**To-do list**
(A) Answer these questions from the text on basis weight sensors:
(i) What does the passline-insensitive sensor include to measure the position of the sheet within the gap?
(ii) Which application does this one claim priority to, and on what date was it filed?
(iii) How does the text define web basis weight?
(B) Extend the text on basis weight sensors, starting after its final sentence.

**Page**
━━━━━━

Abstract:
Nuclear-based basis weight sensors are passline-sensitive. Error in measurement is induced when the sheet moves up and down in the gap between the radiation source and detector. A passline-insensitive basis weight sensor includes a triangulation sensor to measure the position of the sheet within the gap. The sensor and gap is characterized in the laboratory for its passline behavior over a range of basis weights. The curves are either parameterized or a lookup table is created for each weight and passline position and the data added to the sensor&#39;s processor. The basis weight measured can be automatically corrected to account for deviations from the passline or nominal path through the sensor.

Description:
REFERENCE TO RELATED APPLICATIONS 
     This application claims priority to U.S. Provisional Application 61/990,537 that was filed on May 8, 2014 and which is incorporated herein by reference. 
    
    
     FIELD OF THE INVENTION 
     The present invention generally relates to basis weight sensors and more particularly to techniques for automatically correcting for measurement errors introduced by changes in the position of the moving web within the measurement gap. 
     BACKGROUND OF THE INVENTION 
     In the forming sheets of material, such as plastics, paper or other web-based products, the sheet is generally formed in a continuous process as a moving film or web. In order to most effectively monitor and control the process, one or more properties of the web must be determined while the web is in motion. The properties of interest include web basis weight, which is the weight per unit area of the web.

━━━━━━

**Recorded data**
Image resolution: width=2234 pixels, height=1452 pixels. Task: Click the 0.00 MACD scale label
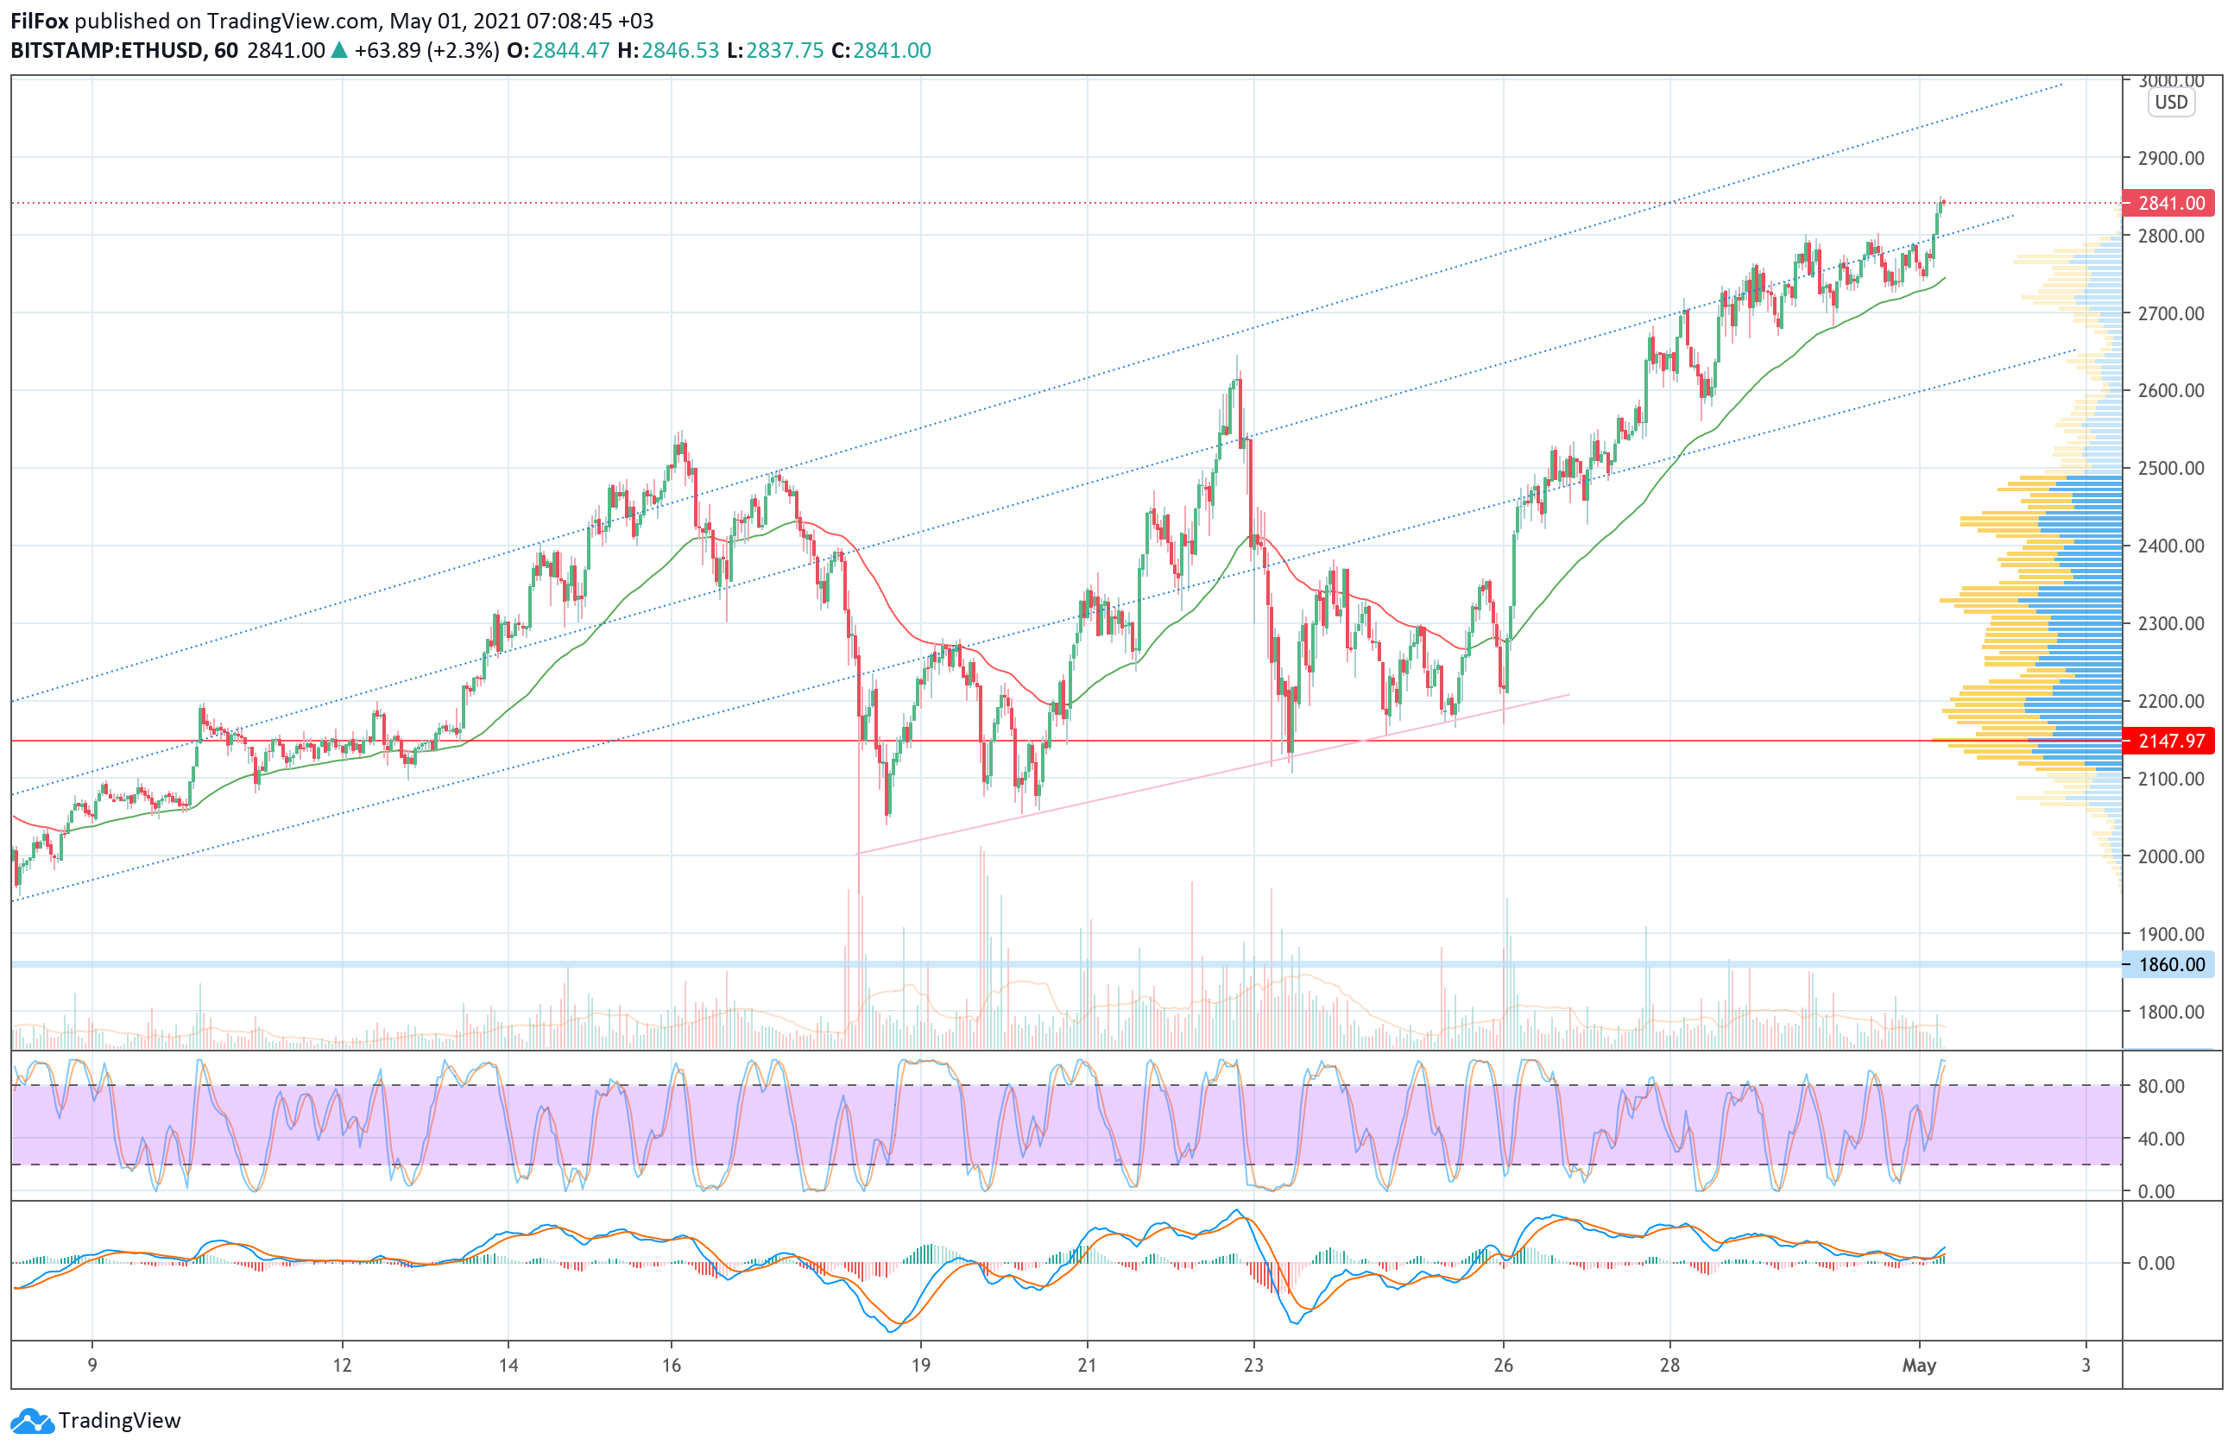click(x=2156, y=1263)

━━━━━━

**Results for the exercise**
(A)
(i) A triangulation sensor.
(ii) U.S. Provisional Application 61/990,537, filed on May 8, 2014.
(iii) The weight per unit area of the web.

(B)
     To measure the desired web property, one or more sheet sensors are employed in fixed or web traversing structures. The moving web can be constrained to move over a fixed reference surface, but more commonly the moving web is unsupported in the measurement region and is subject to deviations from the nominal path through the measurement region. The nominal path through the measurement region is usually referred to as a “pass-line”, and deviations from that pass-line such as “flutter” or other lower frequency deviations alter the pass-line of the web through the measurement region. 
     A desirable method of forming a measurement region across the width of the web is to utilize nuclear radiation in a traveling sensor arrangement that traverses the moving web to measure the desired web property. A radioactive thickness/density gauge is based upon the principle that a mass of material will absorb the products of radioactive emission in a known and repeatable manner. An industrial web-gauging instrument, known as a beta-gauge, typically utilizes a radioactive isotope that decays through beta particle emission. The radioactive isotope is mounted in an enclosed head or source, which projects the radiation through the web to a second head that includes a radiation detector. The amount of radiation sensed by the detector is directly related to the amount of radiation absorbed by the web material being measured. 
     The relative position of the moving web in the measurement region space or gap between the source and detector heads is called the web pass-line. Due to the nature of beta particle interaction with the web material, specifically due to the angular dispersion of the beta particles as they pass through the web, the amount of radiation sensed by the detector varies with pass-line deviations. Since the fluctuating web pass-line can vary significantly and at a high frequency during a measurement of the moving web, the accuracy of the gauge or sensor in part depends on the ability to compensate for pass-line variations. In particular, basis weight sensors (especially nuclear-based ones) are passline-sensitive. Error in measurement is induced when the sheet moves up and down in the gap.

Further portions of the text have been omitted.